Eighth Day Books is an independent bookstore founded in 1988 and located in Wichita, Kansas. It is known for its books that are classics of their genres, or else modern or contemporary works linked to the intellectual, artistic, and religious traditions of the East and West.

==History==
Warren Farha, the founder of the bookstore, has written on the notion of bookselling as a vocation, citing a personal tragedy as the turning point in his life that led him to devote his life to the trade. The name of the store is drawn from the Patristic notion of the Eighth Day, referring literally to Sunday, and metaphorically to the eternal "day" of Jesus' resurrection.

==Philosophy==
According to their website, Eighth Day "offer[s] an eccentric community of books based on this organizing principle: if a book—be it literary, scientific, historical, or theological—sheds light on ultimate questions in an excellent way, then it's a worthy candidate for inclusion in our catalog." The writer Lauren Winner reports that Farha defines the store's specialty as "the 'lasting' books...perennially important books." Mark Oppenheimer suggests that is "filled only with books Mr. Farha would read."
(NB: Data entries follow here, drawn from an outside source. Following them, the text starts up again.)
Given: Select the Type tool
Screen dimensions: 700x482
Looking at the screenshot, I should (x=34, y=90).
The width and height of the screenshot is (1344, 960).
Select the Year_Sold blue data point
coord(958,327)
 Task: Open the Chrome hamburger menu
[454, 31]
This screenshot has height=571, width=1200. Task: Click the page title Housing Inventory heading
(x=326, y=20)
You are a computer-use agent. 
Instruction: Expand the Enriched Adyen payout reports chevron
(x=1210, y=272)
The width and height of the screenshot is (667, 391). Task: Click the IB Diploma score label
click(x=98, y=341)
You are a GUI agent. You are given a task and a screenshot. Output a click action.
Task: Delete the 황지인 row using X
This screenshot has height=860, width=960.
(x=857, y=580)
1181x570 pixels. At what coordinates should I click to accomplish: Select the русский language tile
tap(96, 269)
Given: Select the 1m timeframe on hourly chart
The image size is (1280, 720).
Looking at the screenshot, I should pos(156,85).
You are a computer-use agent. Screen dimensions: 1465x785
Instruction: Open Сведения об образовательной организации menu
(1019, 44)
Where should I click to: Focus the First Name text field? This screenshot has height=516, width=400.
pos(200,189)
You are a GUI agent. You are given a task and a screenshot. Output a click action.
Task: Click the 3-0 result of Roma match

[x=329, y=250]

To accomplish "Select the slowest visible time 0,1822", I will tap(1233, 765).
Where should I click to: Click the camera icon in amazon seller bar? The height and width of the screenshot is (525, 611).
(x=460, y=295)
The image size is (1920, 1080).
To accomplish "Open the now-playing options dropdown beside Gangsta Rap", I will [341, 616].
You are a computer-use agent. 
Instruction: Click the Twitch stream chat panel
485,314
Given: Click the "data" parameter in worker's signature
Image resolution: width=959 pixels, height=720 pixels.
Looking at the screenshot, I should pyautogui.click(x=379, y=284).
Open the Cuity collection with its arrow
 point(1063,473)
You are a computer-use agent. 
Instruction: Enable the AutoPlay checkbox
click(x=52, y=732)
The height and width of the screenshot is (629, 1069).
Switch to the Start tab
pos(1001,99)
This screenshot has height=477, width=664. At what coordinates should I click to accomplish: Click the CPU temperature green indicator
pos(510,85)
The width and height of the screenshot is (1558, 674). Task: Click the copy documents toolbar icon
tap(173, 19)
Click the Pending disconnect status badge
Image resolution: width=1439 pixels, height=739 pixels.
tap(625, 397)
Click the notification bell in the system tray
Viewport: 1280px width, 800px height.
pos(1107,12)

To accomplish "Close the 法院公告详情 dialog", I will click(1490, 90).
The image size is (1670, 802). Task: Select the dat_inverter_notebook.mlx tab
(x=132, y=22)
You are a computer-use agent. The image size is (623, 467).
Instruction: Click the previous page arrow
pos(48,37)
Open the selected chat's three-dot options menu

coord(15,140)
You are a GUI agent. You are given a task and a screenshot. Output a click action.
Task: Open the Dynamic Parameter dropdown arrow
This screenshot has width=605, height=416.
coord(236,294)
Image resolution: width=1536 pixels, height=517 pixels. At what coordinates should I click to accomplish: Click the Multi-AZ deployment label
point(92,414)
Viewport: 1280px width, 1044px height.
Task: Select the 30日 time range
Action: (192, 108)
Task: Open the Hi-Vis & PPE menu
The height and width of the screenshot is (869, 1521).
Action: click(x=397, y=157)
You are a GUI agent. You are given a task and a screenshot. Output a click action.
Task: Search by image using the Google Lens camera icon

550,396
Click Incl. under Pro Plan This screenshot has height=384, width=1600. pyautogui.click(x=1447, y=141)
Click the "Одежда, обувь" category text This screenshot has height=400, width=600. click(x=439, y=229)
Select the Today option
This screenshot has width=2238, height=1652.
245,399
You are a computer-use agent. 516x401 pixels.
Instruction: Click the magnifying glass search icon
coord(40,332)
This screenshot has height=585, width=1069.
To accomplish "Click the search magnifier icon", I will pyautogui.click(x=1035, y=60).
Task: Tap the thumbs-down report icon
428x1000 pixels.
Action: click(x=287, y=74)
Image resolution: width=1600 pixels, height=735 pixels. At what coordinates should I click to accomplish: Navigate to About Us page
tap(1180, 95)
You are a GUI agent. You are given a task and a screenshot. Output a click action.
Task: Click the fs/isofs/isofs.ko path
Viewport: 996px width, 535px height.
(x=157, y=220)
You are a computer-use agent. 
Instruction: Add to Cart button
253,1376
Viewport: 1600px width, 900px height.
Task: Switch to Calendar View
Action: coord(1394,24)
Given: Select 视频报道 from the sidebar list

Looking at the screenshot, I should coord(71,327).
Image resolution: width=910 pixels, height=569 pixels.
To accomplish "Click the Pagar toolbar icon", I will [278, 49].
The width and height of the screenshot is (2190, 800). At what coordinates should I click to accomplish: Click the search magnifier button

In addition, Eighth Day Books are known for their collection of religious—especially but not exclusively Christian—texts, particularly Roman Catholic and Eastern Orthodox works. Farha, who is Antiochian Orthodox, has summarized his vision for the bookstore as "about the unbreakable connections between all things that are true and good and beautiful. We'll live and die for Fr. Schmemann's insistence that you can't compartmentalize reality — separating things into 'religious' and 'secular, not religious.' We believe that doing so is a denial of God's 'very good' creation."

==Eighth Day Press==
To date, Eighth Day Press has published seven books, focused primarily on works exploring or emanating from Catholic and Orthodox spirituality. The Press publishes the two most significant works of German writer Max Picard, Flight From God and The World of Silence; Recovered Body, a collection of poetry by Scott Cairns; Discerning the Mystery: An Essay on the Nature of Theology, by Andrew Louth; Clinging:The Experience of Prayer, by Emilie Griffin; Orthodox Spirituality and the Philokalia, by Placide Deseille; and The Feast of Friendship, by Fr. Paul O'Callaghan.

==Influence==
Eighth Day Books is well-known within Christian intellectual and artistic circles, having been called by the writer Harold Fickett "surely the most idealistic (and one of the best) bookstores in America". Former Dallas Morning News columnist and religion author Rod Dreher has written that Eighth Day Books is "the best bookstore in the world" and the "Garden of Eden for Christian intellectuals–Catholic, Protestant, and Orthodox–interested in the Permanent Things". Image Journal, which invites Eighth Day Books to host a book table at its Glen Workshop each year, has dubbed Eighth Day Books the "Miracle of Wichita" and "Heaven's Bookstore". Other conferences at which Eighth Day Books' traveling book table is a regular fixture include Calvin College's Festival of Faith and Writing, Trinity Arts Conference in Dallas, Texas, Notre Dame's Center for Ethics and Culture Fall Conference, Baylor University's Symposium on Faith and Culture, and The CIRCE Institute.

==Catalog==
Eighth Day Books previously published an annual catalog following the model made famous by A Common Reader, annotating each book with intimate, often whimsical, reviews. Writer, theologian and activist Jim Forest, in a blog entry titled "the vocational bookseller," singles out the book descriptions written for the catalog in saying "I know of no book shop so likely to have books -- new and used -- of special interest to Orthodox or Catholic Christians.". Eric Scheske, a lawyer and writer who keeps the noted Daily Eudemon blog says, "Their annual catalog isn't just a catalog: it's a piece of literature. Anyone who loves books and wisdom as much as these folks, anyone who passes along excellent reading advice by the shelf-load like these folks, merits patronage". James Kushiner, Executive Editor of Touchstone Magazine has also singled out the writing of Eighth Day's catalog as worthy of mention, saying it's "the most fun I've had reading a catalog in a while".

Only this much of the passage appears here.